URN has learnt that operatives of the Flying Squad a week ago interrogated Geoffrey Byamukama for the third time since his arrest on April 5, 2017. In all three interrogations, however, Byamukama reportedly denied all allegations levied against him as well as his association to the assassins that murdered Andrew Felix Kaweesi, his driver and escort.
Investigating officers are yet to make headway in linking Kamwenge Mayor Geoffrey Byamukama to the March 17 murder of three police officers including Assistant Inspector General of police (AIGP) Andrew Felix Kaweesi.

  

Byamukama is alleged to have procured the hit men that gunned down the then police spokesperson, his bodyguard Kenneth Erau and driver Godfrey Mambewa in Kulambiro a Kampala suburb.

  

URN has learnt that operatives of the Flying Squad, a special unit of the Uganda Police Force, a week ago interrogated Byamukama for the third time since his arrest on April 5, 2017, almost three weeks after Kaweesi's shooting.

  

In all three interrogations, however, Byamukama reportedly denied all allegations levied against him as well as his association to the assassins that murdered Kaweesi and his two handlers.

  

 One of the lead investigators who preferred anonymity says the reason that Byamukama is yet to be charged is because they are yet to identify his motive in killing Kaweesi.

  

For a murder charge to hold there must be motive aforethought and the suspect must have the means.

  

"We don't have any evidence of intent. We suspect that Byamukama was also working for someone else but this is suspicion until we have evidence indicating so," the investigator says.

  

According to the source, Byamukama was implicated by two suspects who reportedly confessed in their statements to have helped the mayor identify four hit men.

  

The suspects, Hassan Tumusiime and Abubaker Ntende, have since been charged in court for the murder and terrorism.

  

According to a reliable source who has been part of the investigations, Tumusiime and Ntende told operatives of Flying Squad that they were approached by the mayor who wanted people who can carry out an assassination.

  

"They told us that Byamukama asked them to help him look out for expert hit men who can execute a job for him," the source who preferred anonymity told Uganda Radio Network.

In statements recorded by the suspects at the now controversial Nalufenya police facility, they indicate that they officially introduced four people to the mayor who include Aramazan Noor din Higenyi the only one arrested among the four suspected assassins.

  

"Byamukama even took us to Kulambiro and showed us where he wanted the work done from.
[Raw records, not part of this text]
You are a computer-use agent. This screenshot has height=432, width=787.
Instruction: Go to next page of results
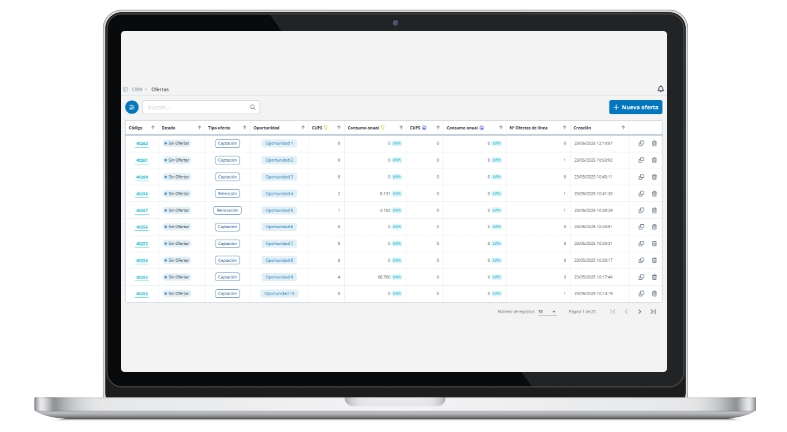tap(640, 312)
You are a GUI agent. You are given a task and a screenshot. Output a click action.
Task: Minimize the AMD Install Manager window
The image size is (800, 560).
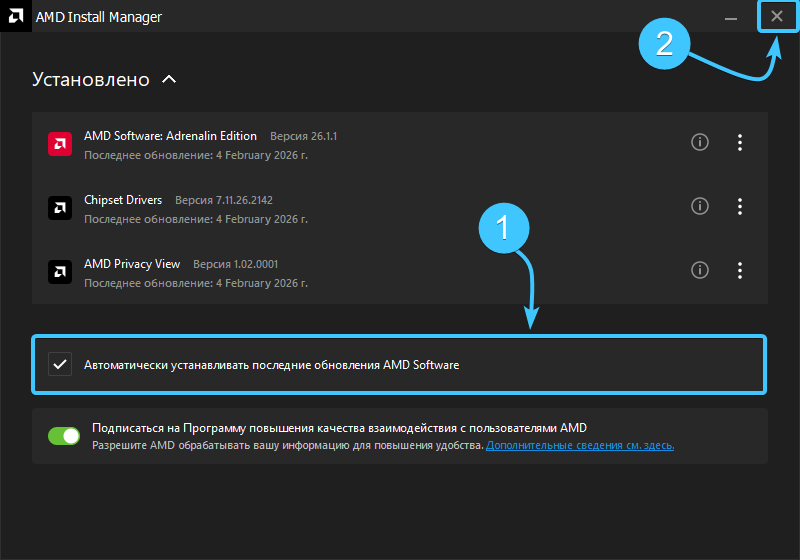click(x=731, y=17)
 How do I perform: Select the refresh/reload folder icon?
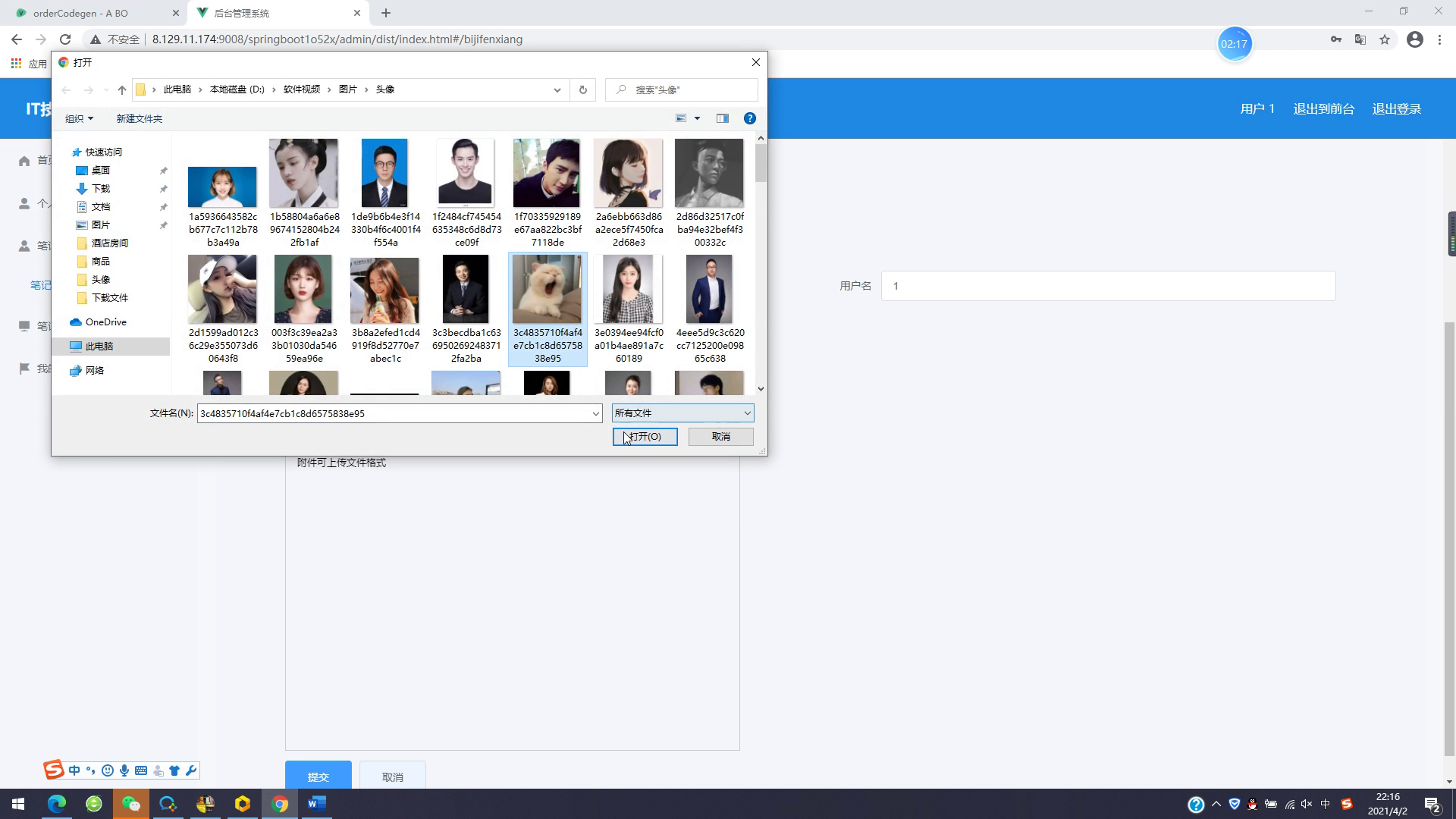583,90
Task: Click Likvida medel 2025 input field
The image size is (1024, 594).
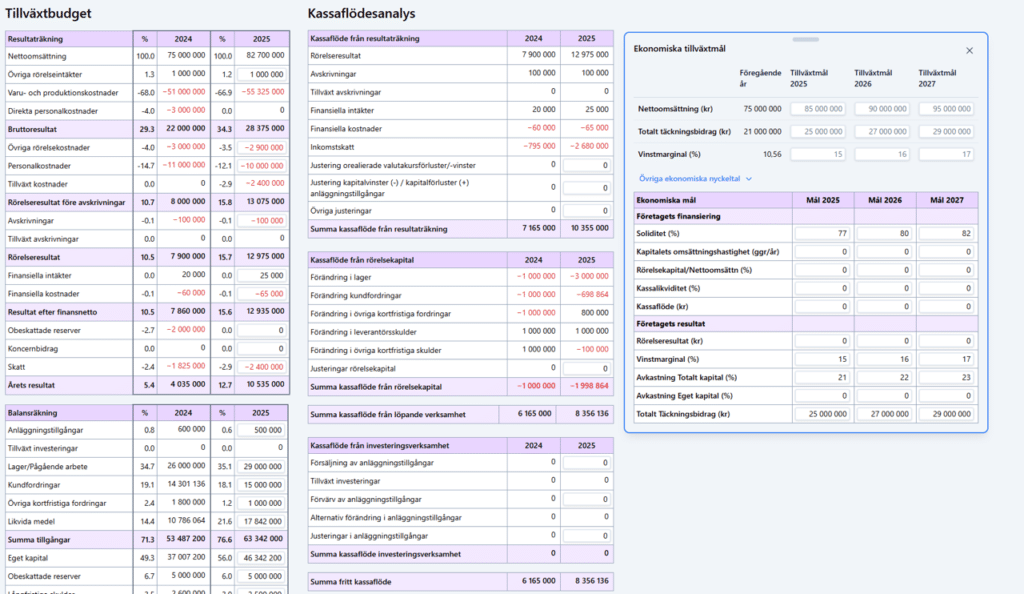Action: (261, 520)
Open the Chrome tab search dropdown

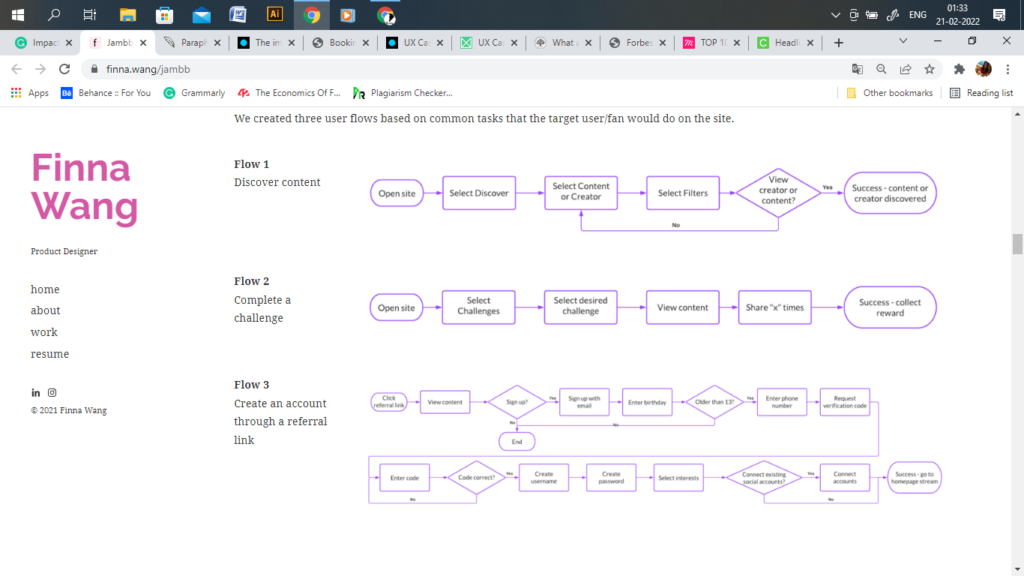904,42
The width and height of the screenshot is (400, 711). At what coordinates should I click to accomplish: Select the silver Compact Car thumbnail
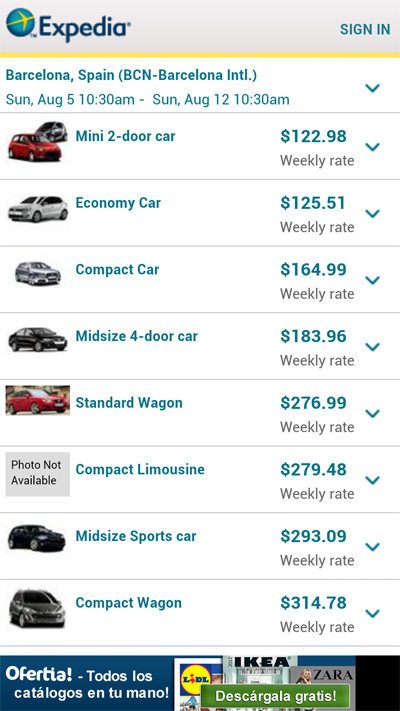coord(38,273)
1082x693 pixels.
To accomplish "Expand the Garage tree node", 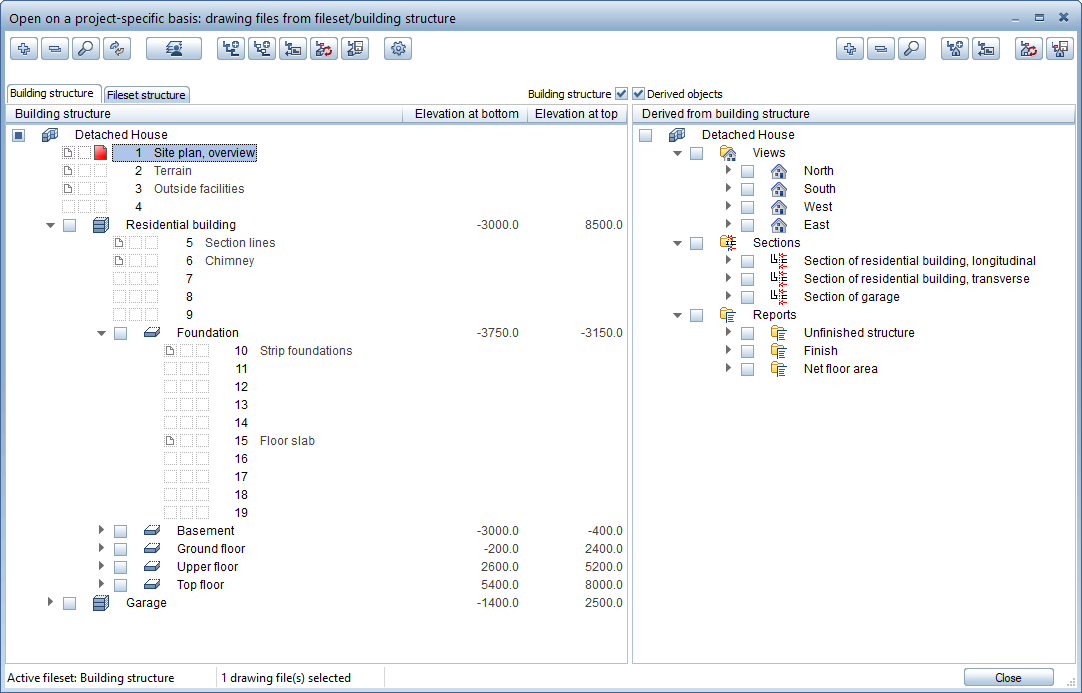I will [50, 603].
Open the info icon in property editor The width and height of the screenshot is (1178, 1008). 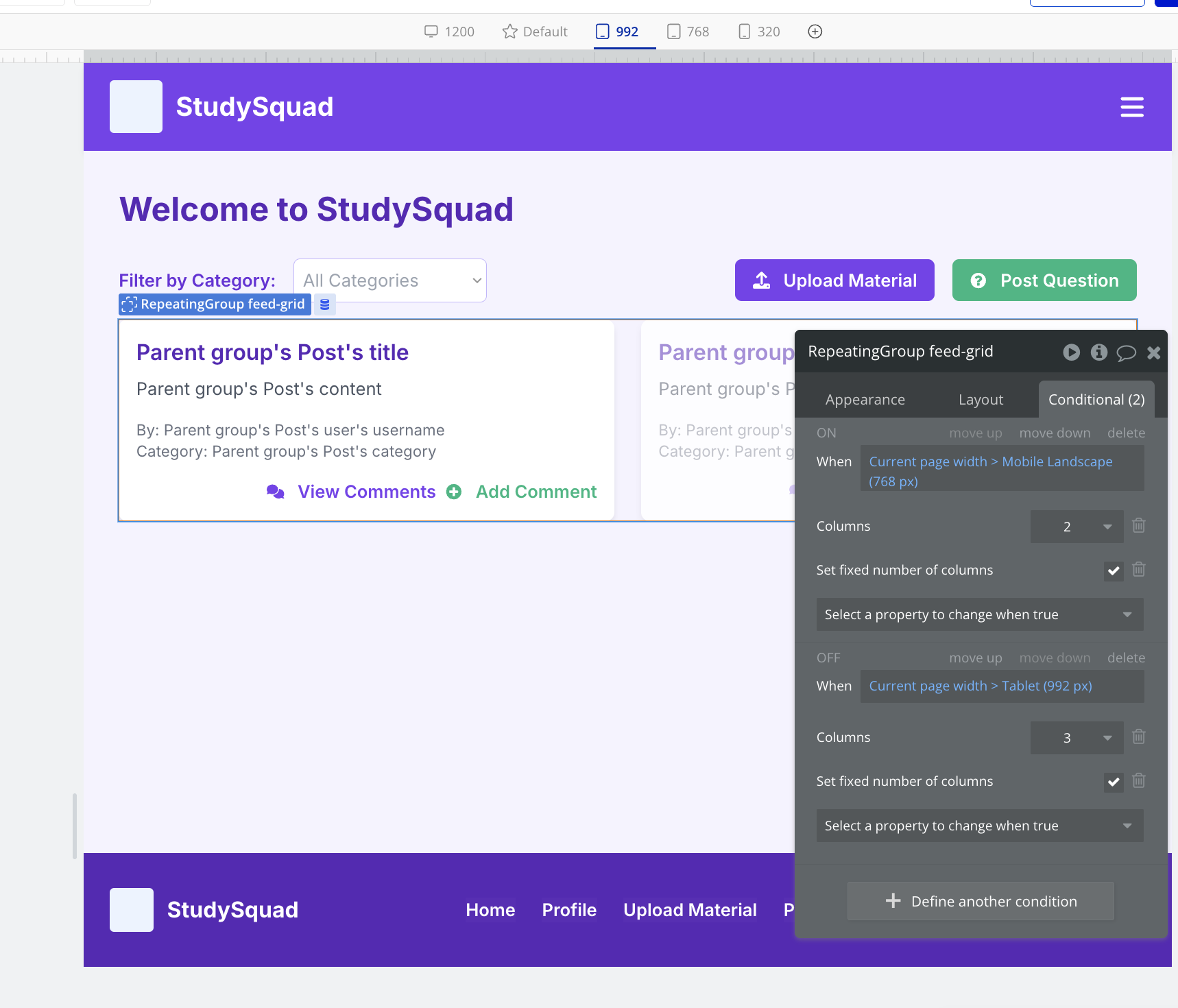[1098, 352]
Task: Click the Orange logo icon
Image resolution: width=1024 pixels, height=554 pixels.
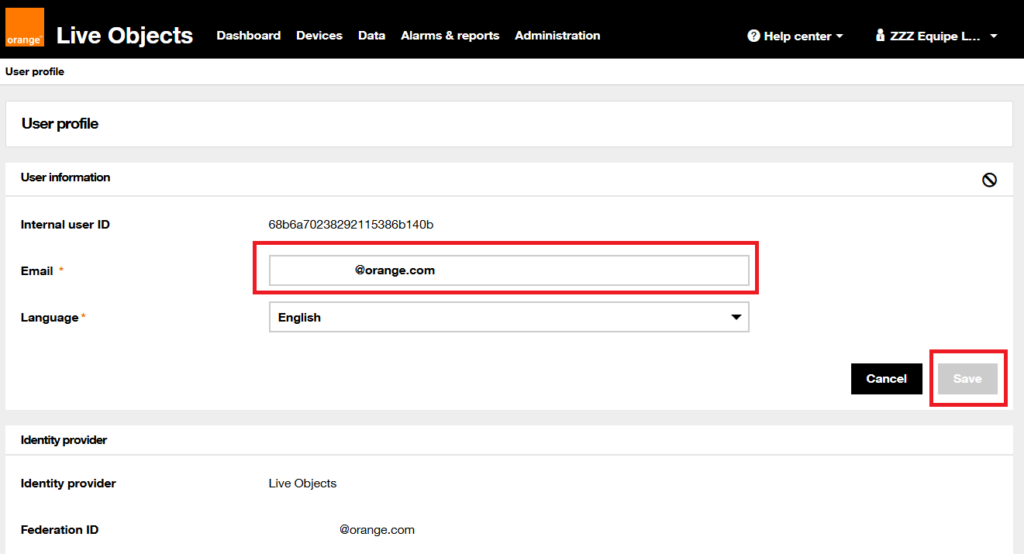Action: [x=24, y=28]
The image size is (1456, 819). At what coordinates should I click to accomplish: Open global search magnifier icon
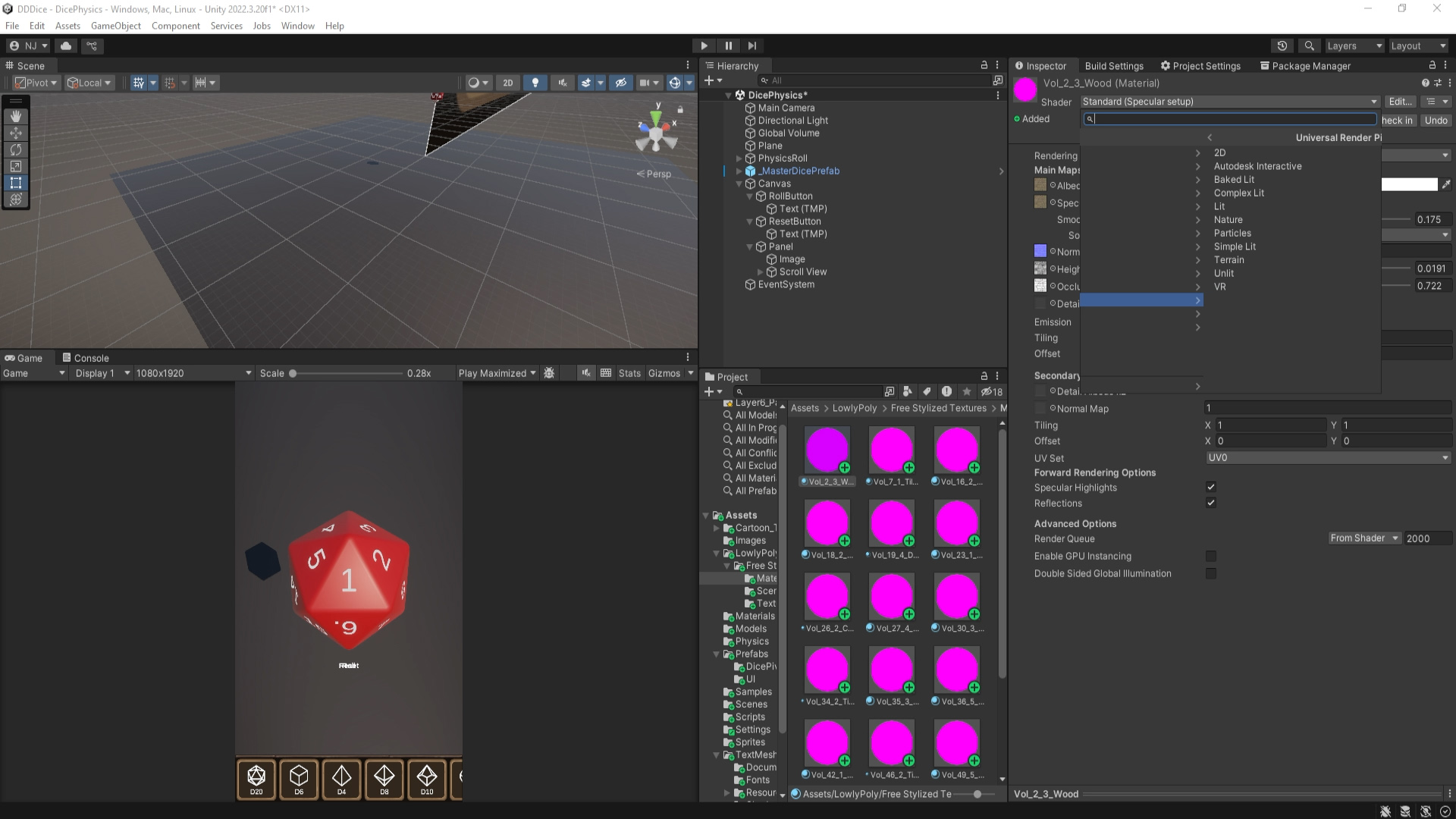pyautogui.click(x=1309, y=46)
I did not know that the person he wanted gunned down would be Kaweesi," reads Ntende's statement recorded on April 12th 2017 in part.

  

Police investigations also found telephone call records indicating constant communication between Ntende and the mayor as well as call exchanges between the mayor and Higenyi.

  

The police spokesperson Asan Kasingye refused to comment on the Kaweesi murder investigations on grounds that the case is already in court.

  

Byamukama was arrested on April 5 after the call print-out of Higenyi, the suspected hit man showed constant communication between them a few days before the murder of Kaweesi. Photographs of the mayor with wounds all over his body were published in the media putting police on the spot for torture. Several other suspects also accused police of torture forcing parliament to send a team of legislators to Nalufenya to verify the claims.

  

Just over a week ago, General Kale Kayihura, the Inspector General of Police issued a public apology admitting that operatives at Nalufenya had, indeed, acted outside the law.

  

Police has since the murder of Kaweesi arrested more than 43 suspects, 24 of whom have since been arraigned in court on charges ranging from murder, conspiracy to murder, aggravated robbery and terrorism.